**Task directions**
Look through the data below for the string "Toggle", and copy every line where it turns up.

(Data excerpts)
BEGIN

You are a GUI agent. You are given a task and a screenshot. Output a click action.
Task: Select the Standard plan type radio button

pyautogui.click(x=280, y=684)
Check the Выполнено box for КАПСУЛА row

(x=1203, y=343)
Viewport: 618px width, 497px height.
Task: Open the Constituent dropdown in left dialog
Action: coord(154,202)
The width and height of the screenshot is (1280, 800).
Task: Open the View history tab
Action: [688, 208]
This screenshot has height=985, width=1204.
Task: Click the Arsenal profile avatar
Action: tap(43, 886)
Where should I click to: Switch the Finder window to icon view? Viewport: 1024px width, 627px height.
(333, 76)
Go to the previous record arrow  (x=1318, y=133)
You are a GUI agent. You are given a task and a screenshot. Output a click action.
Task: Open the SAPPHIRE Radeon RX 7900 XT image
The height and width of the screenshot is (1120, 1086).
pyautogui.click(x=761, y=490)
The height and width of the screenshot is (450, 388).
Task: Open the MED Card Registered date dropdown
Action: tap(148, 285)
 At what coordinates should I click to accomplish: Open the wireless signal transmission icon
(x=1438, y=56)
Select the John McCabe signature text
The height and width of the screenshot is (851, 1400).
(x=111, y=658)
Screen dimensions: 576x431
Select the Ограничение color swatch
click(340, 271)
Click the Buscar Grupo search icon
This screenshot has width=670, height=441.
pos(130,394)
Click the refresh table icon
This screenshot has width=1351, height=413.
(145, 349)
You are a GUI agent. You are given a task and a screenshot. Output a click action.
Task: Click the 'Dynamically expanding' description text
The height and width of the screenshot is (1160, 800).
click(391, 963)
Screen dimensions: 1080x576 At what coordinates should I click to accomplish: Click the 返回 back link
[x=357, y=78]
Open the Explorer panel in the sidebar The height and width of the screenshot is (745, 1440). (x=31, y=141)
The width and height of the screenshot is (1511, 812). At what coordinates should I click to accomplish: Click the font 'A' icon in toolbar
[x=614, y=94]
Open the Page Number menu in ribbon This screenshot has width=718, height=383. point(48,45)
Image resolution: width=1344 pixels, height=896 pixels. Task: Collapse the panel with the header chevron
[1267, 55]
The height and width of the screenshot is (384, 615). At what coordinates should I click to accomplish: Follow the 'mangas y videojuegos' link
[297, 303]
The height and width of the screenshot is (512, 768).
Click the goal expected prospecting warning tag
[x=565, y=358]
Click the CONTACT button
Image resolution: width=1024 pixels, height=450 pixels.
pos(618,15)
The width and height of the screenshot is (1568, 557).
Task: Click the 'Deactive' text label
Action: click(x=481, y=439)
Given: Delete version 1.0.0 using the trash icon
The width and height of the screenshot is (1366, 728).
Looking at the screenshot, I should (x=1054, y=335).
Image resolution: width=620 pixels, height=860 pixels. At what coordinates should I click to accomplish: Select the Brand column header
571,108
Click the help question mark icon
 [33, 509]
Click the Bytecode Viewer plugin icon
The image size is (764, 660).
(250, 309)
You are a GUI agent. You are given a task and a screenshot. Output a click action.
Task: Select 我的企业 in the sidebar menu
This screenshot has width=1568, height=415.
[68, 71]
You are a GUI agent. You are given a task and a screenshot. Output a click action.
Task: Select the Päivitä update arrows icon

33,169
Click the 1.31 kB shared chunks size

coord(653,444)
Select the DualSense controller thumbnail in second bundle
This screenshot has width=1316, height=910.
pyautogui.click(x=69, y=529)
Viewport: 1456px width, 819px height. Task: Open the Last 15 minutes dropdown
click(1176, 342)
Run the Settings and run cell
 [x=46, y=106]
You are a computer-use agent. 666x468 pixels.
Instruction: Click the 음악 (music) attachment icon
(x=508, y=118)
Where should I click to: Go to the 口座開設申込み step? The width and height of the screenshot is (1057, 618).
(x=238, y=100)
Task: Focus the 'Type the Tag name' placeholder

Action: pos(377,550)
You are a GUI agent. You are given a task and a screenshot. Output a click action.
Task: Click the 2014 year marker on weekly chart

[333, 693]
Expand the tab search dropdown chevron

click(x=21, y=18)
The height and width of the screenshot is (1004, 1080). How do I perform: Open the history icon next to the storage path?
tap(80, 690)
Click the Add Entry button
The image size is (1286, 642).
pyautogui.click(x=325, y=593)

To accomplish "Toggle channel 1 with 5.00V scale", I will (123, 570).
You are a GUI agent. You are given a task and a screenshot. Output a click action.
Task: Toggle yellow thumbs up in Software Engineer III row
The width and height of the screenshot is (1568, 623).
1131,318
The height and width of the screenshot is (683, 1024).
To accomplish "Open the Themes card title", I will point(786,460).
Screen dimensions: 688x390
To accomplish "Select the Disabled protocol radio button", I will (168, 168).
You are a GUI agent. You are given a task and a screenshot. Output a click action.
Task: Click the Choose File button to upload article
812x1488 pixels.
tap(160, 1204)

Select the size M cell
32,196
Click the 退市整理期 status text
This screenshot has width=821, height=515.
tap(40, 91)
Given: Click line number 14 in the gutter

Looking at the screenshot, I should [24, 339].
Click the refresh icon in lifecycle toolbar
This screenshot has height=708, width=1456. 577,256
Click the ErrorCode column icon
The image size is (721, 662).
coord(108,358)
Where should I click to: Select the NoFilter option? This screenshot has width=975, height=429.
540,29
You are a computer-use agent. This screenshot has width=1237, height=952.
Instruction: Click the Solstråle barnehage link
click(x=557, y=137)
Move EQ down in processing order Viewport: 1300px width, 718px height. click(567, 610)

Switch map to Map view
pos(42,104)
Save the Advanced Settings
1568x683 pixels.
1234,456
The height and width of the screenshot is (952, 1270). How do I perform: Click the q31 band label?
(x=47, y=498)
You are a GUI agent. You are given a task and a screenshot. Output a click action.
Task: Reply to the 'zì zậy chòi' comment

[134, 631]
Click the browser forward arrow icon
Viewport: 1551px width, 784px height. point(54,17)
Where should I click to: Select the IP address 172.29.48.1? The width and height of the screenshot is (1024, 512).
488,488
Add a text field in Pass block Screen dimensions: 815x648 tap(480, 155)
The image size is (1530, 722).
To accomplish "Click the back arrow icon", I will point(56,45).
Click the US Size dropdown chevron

END

**Your response**
To accomplish "Toggle channel 1 with 5.00V scale", I will (123, 570).
Task: Toggle yellow thumbs up in Software Engineer III row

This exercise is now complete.